**Instruction:** Gather every line below that contains the word "next", copying each one in full. Case counts.

Word and element location data
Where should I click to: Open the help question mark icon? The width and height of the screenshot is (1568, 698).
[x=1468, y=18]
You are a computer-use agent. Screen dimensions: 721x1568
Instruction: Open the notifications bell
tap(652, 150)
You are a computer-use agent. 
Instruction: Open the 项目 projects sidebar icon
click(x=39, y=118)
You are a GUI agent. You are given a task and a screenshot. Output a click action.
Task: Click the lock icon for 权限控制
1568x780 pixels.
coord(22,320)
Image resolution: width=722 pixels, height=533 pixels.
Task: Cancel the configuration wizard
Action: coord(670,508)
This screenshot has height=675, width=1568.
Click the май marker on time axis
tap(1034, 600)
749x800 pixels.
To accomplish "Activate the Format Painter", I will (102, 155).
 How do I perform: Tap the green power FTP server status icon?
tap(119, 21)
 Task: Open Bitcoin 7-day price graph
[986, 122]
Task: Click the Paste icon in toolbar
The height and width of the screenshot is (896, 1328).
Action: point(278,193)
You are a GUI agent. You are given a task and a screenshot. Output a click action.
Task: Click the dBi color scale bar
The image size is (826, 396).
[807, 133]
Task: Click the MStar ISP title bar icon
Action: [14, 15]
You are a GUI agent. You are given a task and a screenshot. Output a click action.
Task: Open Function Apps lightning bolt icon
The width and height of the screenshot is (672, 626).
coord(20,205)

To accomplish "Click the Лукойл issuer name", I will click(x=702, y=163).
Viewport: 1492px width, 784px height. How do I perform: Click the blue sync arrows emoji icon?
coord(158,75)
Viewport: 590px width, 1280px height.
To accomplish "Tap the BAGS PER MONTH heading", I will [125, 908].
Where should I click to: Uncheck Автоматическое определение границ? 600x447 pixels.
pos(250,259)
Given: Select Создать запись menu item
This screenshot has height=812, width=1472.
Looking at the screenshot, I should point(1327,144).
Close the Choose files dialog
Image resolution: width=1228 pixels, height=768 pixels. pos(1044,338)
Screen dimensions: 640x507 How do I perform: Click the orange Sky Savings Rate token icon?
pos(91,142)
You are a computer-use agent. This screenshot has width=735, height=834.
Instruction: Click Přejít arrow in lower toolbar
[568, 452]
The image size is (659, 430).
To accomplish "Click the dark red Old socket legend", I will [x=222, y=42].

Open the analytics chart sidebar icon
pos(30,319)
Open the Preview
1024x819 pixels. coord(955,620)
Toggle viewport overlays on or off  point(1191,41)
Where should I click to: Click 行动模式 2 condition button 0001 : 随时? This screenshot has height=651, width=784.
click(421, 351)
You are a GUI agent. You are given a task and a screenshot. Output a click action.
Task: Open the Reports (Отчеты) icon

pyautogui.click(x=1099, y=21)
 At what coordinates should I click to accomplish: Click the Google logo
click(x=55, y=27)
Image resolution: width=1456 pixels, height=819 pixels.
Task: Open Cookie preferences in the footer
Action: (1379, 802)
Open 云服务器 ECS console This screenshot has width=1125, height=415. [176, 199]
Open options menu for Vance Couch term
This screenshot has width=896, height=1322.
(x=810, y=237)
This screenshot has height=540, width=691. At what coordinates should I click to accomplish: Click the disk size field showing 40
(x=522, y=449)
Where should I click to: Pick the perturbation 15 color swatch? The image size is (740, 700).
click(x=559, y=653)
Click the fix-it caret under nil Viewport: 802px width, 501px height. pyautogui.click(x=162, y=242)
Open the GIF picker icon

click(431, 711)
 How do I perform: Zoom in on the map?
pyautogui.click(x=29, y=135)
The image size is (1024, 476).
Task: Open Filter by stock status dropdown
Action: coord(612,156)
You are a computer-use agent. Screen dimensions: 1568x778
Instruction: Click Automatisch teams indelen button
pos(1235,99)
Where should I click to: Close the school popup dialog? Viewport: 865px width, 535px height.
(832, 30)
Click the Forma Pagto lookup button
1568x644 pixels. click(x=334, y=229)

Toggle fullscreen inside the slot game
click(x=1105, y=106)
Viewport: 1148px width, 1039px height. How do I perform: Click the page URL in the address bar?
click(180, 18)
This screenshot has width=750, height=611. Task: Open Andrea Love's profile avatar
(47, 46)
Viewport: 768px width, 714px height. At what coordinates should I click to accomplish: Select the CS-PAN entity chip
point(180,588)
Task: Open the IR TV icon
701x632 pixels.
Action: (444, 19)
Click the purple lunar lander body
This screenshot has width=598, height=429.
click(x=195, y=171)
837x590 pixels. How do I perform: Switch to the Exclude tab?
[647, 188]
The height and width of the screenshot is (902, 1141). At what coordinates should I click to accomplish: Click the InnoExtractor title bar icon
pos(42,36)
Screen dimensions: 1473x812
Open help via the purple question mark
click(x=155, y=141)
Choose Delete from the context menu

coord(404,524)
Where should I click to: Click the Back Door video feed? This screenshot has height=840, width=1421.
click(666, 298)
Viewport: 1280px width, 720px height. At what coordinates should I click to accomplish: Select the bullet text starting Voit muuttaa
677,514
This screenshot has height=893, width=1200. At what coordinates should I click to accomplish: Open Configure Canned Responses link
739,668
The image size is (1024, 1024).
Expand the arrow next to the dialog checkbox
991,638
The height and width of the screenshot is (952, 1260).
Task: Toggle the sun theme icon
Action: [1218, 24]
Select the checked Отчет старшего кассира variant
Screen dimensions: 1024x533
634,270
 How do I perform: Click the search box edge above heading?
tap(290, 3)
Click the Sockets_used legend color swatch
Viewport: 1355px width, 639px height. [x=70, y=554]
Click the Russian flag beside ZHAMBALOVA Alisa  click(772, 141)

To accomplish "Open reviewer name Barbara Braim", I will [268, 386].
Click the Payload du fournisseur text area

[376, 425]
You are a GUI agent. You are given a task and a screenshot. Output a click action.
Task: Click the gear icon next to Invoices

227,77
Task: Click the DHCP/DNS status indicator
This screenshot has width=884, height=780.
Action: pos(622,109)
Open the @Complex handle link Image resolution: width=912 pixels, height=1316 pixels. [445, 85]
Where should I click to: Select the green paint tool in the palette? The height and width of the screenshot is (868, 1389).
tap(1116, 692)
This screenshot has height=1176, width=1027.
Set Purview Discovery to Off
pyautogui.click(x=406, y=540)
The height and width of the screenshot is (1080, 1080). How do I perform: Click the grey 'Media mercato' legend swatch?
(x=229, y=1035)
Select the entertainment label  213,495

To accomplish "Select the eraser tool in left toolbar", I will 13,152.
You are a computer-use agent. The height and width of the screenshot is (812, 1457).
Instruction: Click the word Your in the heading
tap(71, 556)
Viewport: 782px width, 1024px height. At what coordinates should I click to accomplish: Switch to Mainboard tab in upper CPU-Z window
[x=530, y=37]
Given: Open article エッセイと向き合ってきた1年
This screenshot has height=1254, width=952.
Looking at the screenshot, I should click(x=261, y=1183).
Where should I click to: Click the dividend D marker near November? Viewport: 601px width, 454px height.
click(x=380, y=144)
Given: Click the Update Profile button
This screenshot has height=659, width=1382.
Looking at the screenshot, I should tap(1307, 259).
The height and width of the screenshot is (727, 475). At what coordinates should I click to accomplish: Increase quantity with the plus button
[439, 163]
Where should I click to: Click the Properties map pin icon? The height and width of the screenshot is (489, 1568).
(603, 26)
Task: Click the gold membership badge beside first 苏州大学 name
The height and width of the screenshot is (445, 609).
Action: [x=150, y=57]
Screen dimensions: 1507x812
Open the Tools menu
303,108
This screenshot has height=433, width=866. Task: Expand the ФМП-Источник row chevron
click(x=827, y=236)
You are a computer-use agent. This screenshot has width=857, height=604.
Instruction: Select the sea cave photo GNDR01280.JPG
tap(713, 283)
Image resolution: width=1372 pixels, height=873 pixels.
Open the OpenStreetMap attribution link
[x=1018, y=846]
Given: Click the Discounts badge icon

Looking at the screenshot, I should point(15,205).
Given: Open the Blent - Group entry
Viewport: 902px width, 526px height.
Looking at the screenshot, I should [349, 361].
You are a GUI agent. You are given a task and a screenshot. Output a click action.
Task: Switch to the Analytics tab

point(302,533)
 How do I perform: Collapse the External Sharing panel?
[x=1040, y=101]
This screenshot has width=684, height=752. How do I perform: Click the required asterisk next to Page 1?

**Output for this task:**
Expand the arrow next to the dialog checkbox
Task: Click the gear icon next to Invoices
This screenshot has width=684, height=752. How do I perform: Click the required asterisk next to Page 1?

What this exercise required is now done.